The partnership of design engineering firms CH2M, Atkins and SENER was engaged in March 2016 as Phase 1 Engineering Delivery Partner to be integrated fully within the HS2 Ltd organisation to manage the mega project.
In July 2017 the following construction teams were engaged as preferred delivery partners for the 240km long Phase 1 route sections:
Area South
Area Central
Area North
Excavation of the 39km of twin running tunnels are included under Phase I of the project.

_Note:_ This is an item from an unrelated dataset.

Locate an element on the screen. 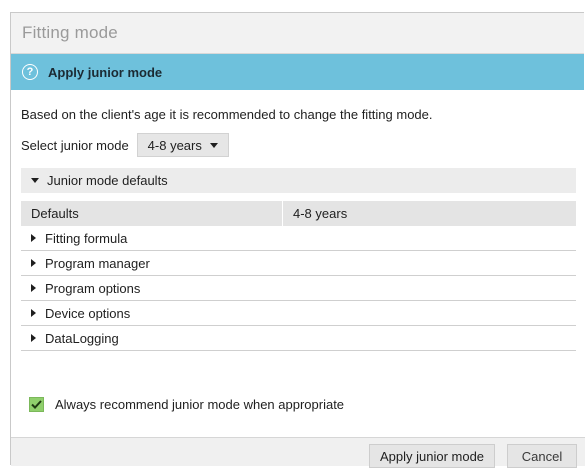  cancel-button: Cancel is located at coordinates (542, 456).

For the longest underground section of the route the Skanska/Costain/Strabag JV is expected to procure two 8.25m–8.45m diameter TBMs to excavate the 7km long Euston to Old Oak Common tunnels and a further four TBMs of 9.5m–9.7m diameter for excavation of the 14km long Northolt Tunnels.
The Eiffage/Kier JV will require two TBMs of 9.5m–9.7m diameter for excavation of the third major tunnel through the Chiltern Hills at 13.4km long and additional machines for the 1.5km long Long Itchington Wood Tunnel and the 2.8km long tunnel on the approach to the new Birmingham International Station.

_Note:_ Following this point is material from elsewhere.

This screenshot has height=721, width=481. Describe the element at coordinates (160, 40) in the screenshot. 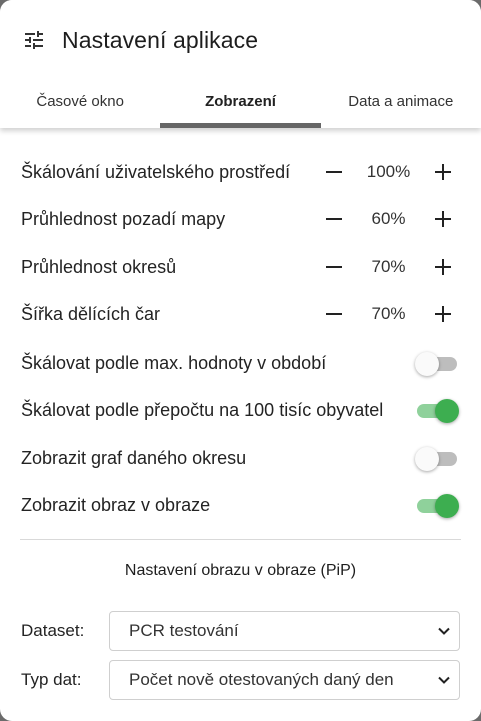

In early 2018, firms were appointed to design the main stations of the route.
In February 2019, preferred contractors for the two London stations were announced.

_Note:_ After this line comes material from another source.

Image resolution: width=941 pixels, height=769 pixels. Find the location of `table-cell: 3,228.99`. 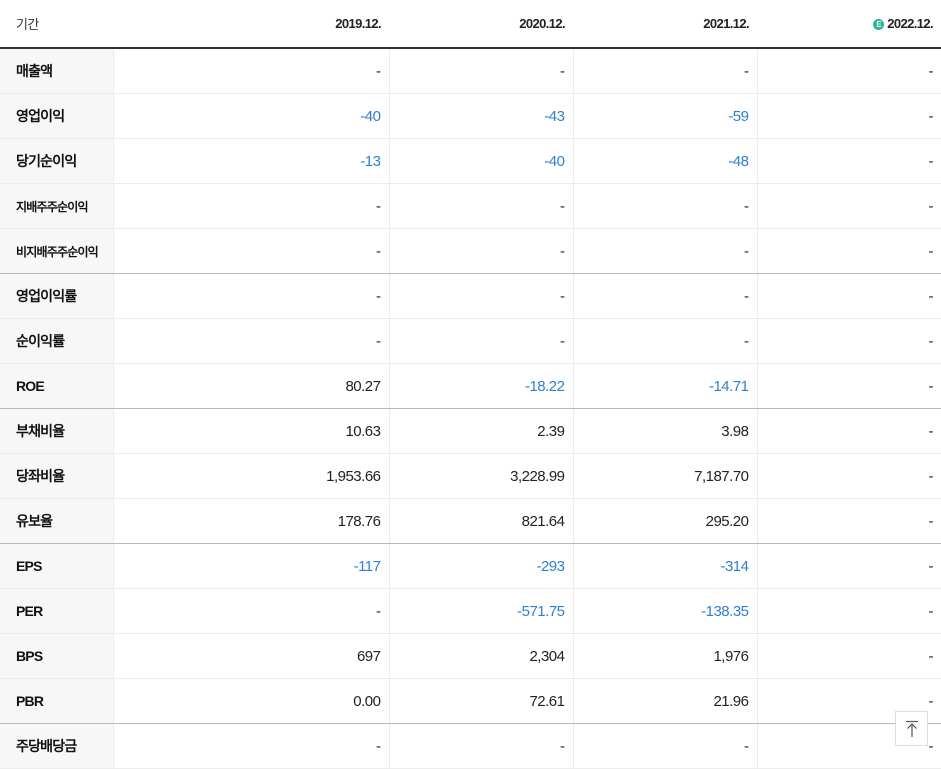

table-cell: 3,228.99 is located at coordinates (480, 476).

At Euston station, and under a contract valued at £1.3 billion, the Mace/Dragados will more than double the existing station capacity, building 11 new platforms and large underground SCL works to create links to the London Underground lines that connect passengers to the intercity overground train services at the station. Under a contract of nearly £1 billion at Old Oak Common, the Balfour Beatty/Vinci JV, will build six 450m long platforms in a 1km long underground station box and an over-bridge to provide direct access to London’s new Crossrail Elizabeth Line.
Many other contractors, engineering firms, geotechnical companies and service providers are engaged both on early enabling works contracts and for developing the baselines and systems required to take the project through its civil construction phase and into the vital and often underestimated stage of installing electrical and mechanical operating systems and taking the system through the commissioning and testing phases.
As the industry watches the fate of HS2, and critically its Phase 1 programme, other major tunnelling projects in the UK are impacted by different concerns now controlled by the new UK Government. While the Woodsmith potash mine development in Yorkshire, the 32km of cable tunnels in London, and the Silvertown highway tunnel under the Thames in London, may not be relying on central government funding, they are nonetheless concerned particularly about the Brexit process. The projects have awarded major construction contracts to European companies or have European companies bidding for major contracts, the projects and their suppliers in UK will be concerned also about the falling value of the UK sterling currency and the affect it will have on the costs and processes of importing machinery, supplies and services from Euro based sources.
All of these worries add to the turbulent political and financial state in which the UK finds itself and this juncture in its long history.